Democrats presently enjoy a sizable advantage among millennials. According to the latest Gallup polling, they have a staggering 19-point advantage among millennials on the congressional vote question. While the president's approval rating among the millennials has cooled, they still by and large approve of his job performance. Gallup shows that 53% of millennials approve of his performance, down from 75% in January 2009. 

Major pollsters have also revealed that millennials display liberal attitudes in many categories. They scored extremely high on an index devised by Pew in its February 2010 political values survey. The index is an amalgamation of three questions that target attitudes toward the government's effectiveness, government regulation of business, and whether the government has too much control over people's lives. Not only did millennials score higher than previous generations, but they also scored higher than previous generations when the latter were the age of today's millennials. The millennials' politically liberal attitudes cannot, therefore, be attributed solely to their young age. Millennials are also socially liberal. They are very accepting of homosexuality, interracial dating, expanding social roles for women, and immigration. Again, this sets them apart from previous generations.  

There are some important caveats to the current allegiance of millennials to the Democratic party. The first is that millennials are politically apathetic. In a 2010 Harvard Institute of Politics poll, over 75 percent described themselves as not engaged or active in politics.
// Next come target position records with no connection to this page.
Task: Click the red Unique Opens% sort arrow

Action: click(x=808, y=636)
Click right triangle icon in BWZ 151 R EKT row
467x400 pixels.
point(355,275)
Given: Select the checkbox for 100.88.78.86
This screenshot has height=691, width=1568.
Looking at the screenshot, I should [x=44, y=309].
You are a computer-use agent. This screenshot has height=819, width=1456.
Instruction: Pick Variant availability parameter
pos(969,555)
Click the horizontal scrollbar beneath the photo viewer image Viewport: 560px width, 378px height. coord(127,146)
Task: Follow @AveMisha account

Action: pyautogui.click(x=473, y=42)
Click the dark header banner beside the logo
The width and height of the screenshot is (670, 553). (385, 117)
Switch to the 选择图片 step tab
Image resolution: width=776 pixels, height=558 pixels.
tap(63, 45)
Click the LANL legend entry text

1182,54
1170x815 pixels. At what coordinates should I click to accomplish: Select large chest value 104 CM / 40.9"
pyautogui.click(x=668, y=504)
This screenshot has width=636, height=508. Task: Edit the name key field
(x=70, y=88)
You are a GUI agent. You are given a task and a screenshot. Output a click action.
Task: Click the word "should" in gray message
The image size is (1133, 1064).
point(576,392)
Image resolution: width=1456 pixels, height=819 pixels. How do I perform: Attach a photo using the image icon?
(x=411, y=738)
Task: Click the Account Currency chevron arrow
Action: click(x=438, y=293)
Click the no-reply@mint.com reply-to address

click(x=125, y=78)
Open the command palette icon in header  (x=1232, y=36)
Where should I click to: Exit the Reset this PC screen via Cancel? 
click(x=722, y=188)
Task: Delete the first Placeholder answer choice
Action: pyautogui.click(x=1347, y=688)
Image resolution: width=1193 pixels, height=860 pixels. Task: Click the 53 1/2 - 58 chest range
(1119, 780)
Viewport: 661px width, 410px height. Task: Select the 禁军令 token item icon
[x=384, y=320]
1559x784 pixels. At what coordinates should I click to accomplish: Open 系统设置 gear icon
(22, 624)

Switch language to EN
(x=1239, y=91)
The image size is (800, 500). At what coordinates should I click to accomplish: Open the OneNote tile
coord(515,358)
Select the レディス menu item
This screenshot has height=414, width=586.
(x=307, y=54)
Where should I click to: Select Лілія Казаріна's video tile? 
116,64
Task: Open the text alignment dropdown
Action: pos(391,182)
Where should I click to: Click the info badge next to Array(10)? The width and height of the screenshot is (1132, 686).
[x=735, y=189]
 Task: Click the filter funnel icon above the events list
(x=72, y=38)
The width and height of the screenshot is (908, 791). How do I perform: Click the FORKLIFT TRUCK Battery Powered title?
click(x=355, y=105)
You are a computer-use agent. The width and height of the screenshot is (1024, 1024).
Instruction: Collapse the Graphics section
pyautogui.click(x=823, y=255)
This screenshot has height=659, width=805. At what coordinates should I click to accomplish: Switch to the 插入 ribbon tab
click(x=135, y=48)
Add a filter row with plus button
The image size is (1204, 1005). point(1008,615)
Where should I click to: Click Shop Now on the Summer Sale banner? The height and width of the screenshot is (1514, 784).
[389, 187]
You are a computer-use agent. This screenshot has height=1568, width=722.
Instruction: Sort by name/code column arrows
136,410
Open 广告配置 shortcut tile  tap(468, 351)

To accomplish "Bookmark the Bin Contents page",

It's taken as a given that young people don't turn out to vote in substantial numbers, especially in midterm elections. But the millennial generation exhibits a degree of disinterest in politics that is abnormal in its pervasiveness. As AEI's Michael Barone noted in November 2009, the young voter turnout in the off-year gubernatorial elections dropped significantly compared to 2008, even given the fact that they were off-year elections.      

Polls also reveal substantial economic anxiety among millennials. According to Harvard, they have deep concerns about their job security, having money for "extras," and affording a place to live. Perhaps most alarmingly, in the same Harvard poll, a plurality did not expect to achieve the American dream in their lifetime. The Republican Party, which has historically polled better on economic issues, might be able to appeal to millennials along economic lines.

Lastly, the Pew Research Center analyzed the partisan preferences of the millennial generation in comparison to the partisan preferences of previous generations when they were the age of today's millennials. With the exception of Generation X (which was and is less Democratic than the age group that preceded or followed it), Baby Boomers, the Silent Generation, and the Greatest Generation were actually more Democratic than the millennials. Below is Pew's chart that highlights the difference. 

Party Identification over Time

Percent of those in each generation who say they are Democrats

                                  1956    1974    1994    2008

Millennial (1981+)        -           -           -           41

Genx (1965-80)           -           -           30        36

Boomer (1946-64)       -           47        30        37

Silent (1928-1945)      45        46        36        38

Greatest (1910-1927)  47        51        39        -

Source: Pew Research Center analysis of Roper, Gallup, and Pew data. Based on registered voters.

Granted, the Democratic Party is not the same party it was for those born in 1925 (the beginning of the Silent Generation). However, fears that the Republican Party has neglected to appeal to an entire generation of Americans simply ignore the historical correlation between being young and being a Democrat.